Records drawn from a dataset
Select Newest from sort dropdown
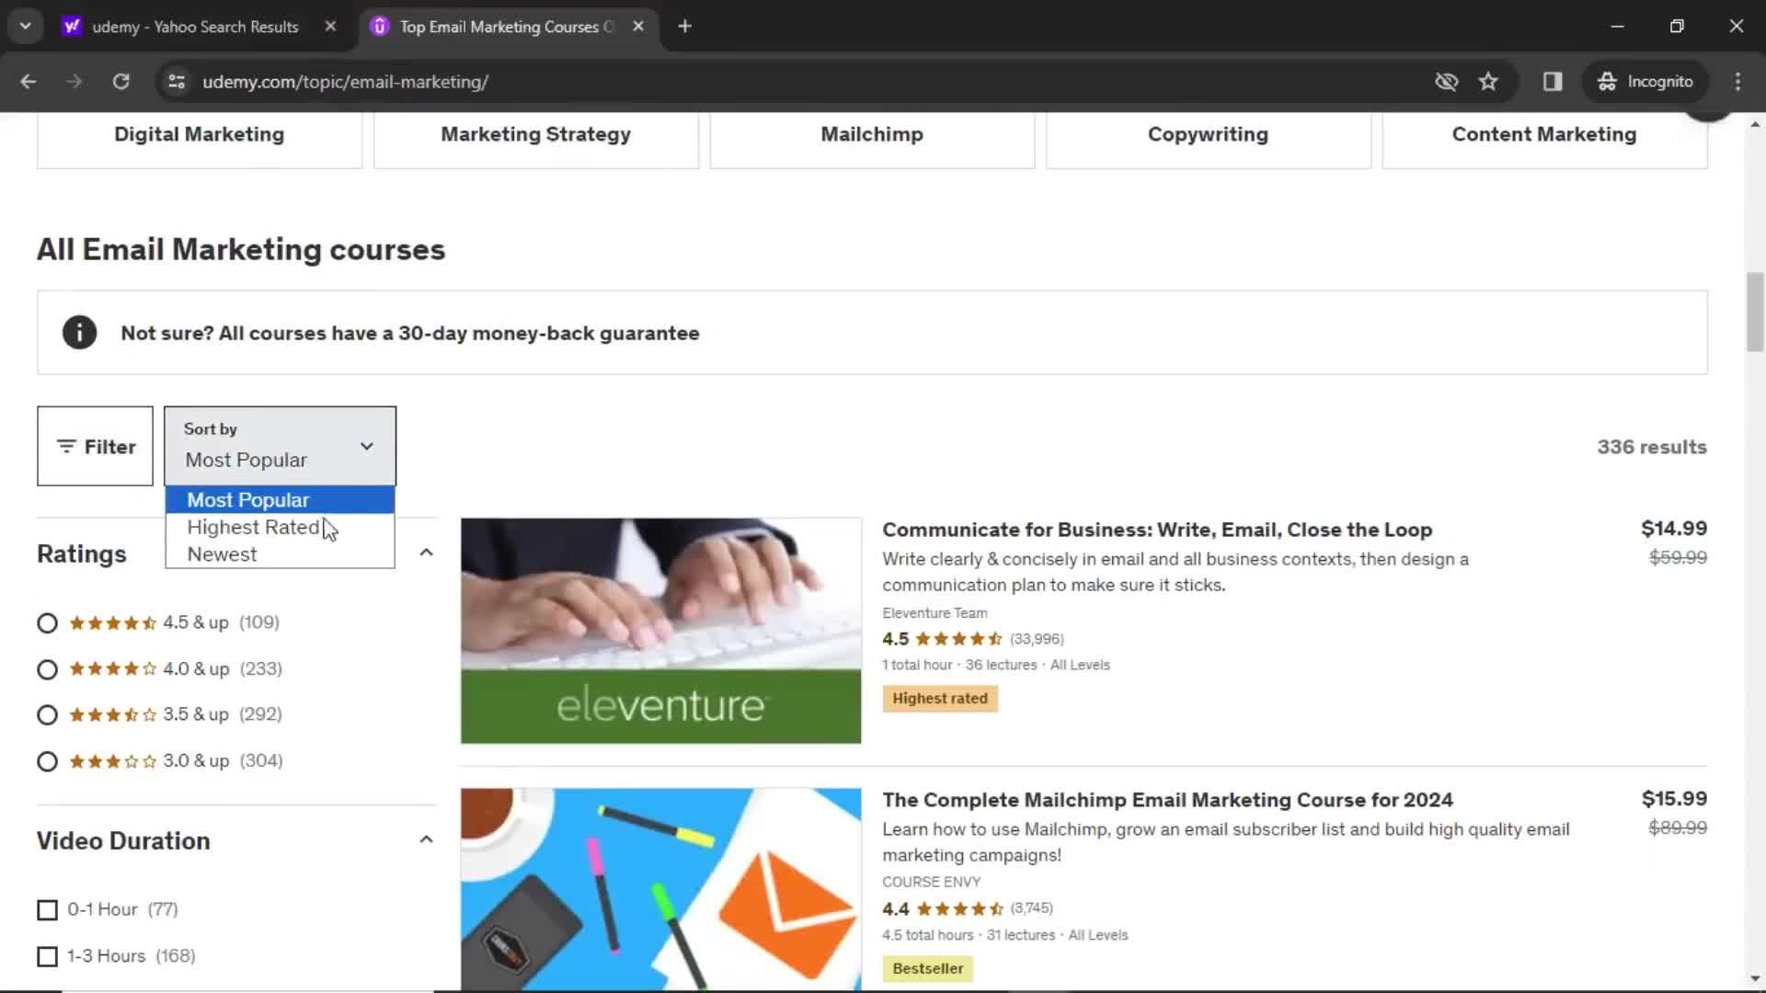 click(222, 554)
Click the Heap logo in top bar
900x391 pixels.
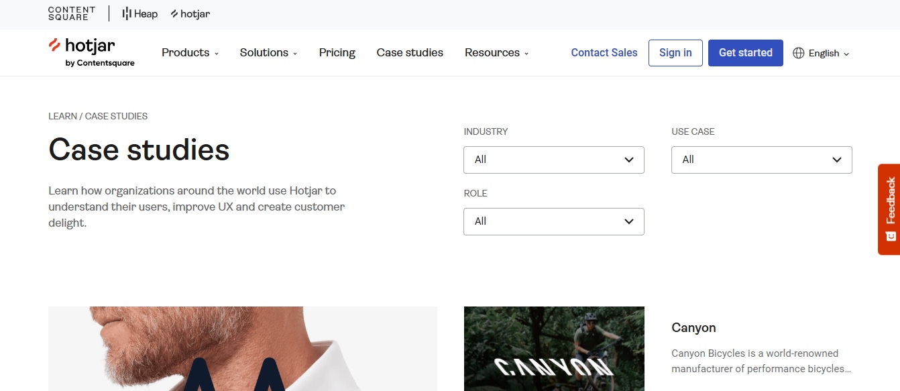click(x=140, y=13)
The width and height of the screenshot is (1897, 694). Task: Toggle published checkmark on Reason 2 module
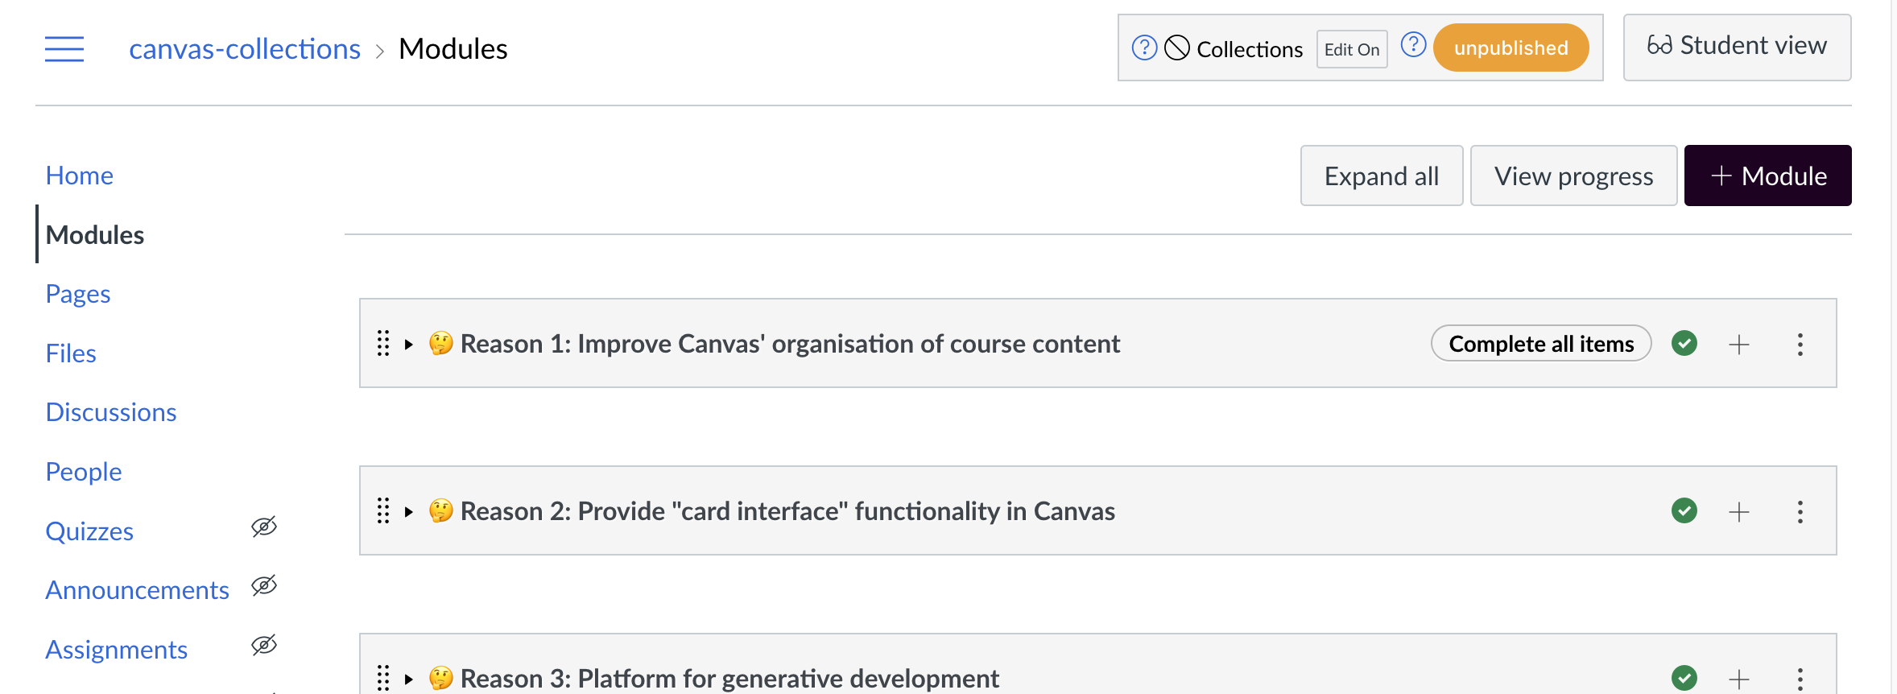tap(1684, 510)
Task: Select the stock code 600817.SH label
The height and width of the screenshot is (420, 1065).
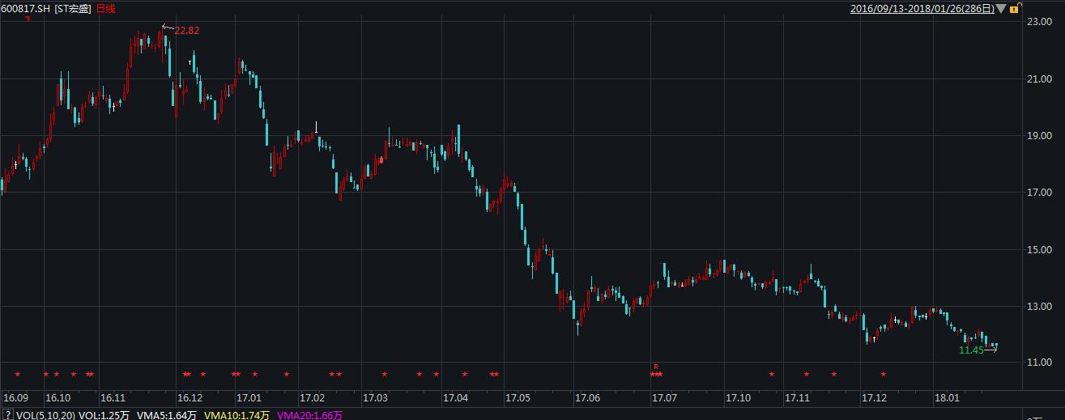Action: click(25, 8)
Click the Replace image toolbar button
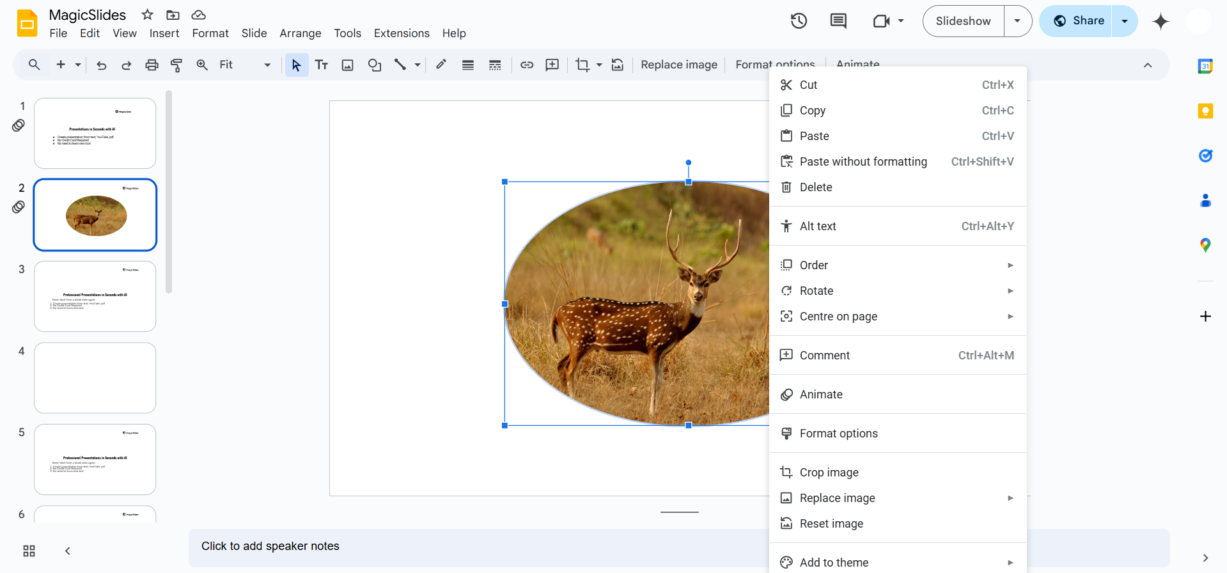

= Task =
Copy the data character for character, but drop all pictures from the copy.

= Output for this exercise =
Select Newest from sort dropdown
 click(222, 554)
Click the Heap logo in top bar
900x391 pixels.
click(x=140, y=13)
The width and height of the screenshot is (1897, 694). Task: Toggle published checkmark on Reason 2 module
tap(1684, 510)
Task: Select the stock code 600817.SH label
The height and width of the screenshot is (420, 1065).
Action: click(25, 8)
Click the Replace image toolbar button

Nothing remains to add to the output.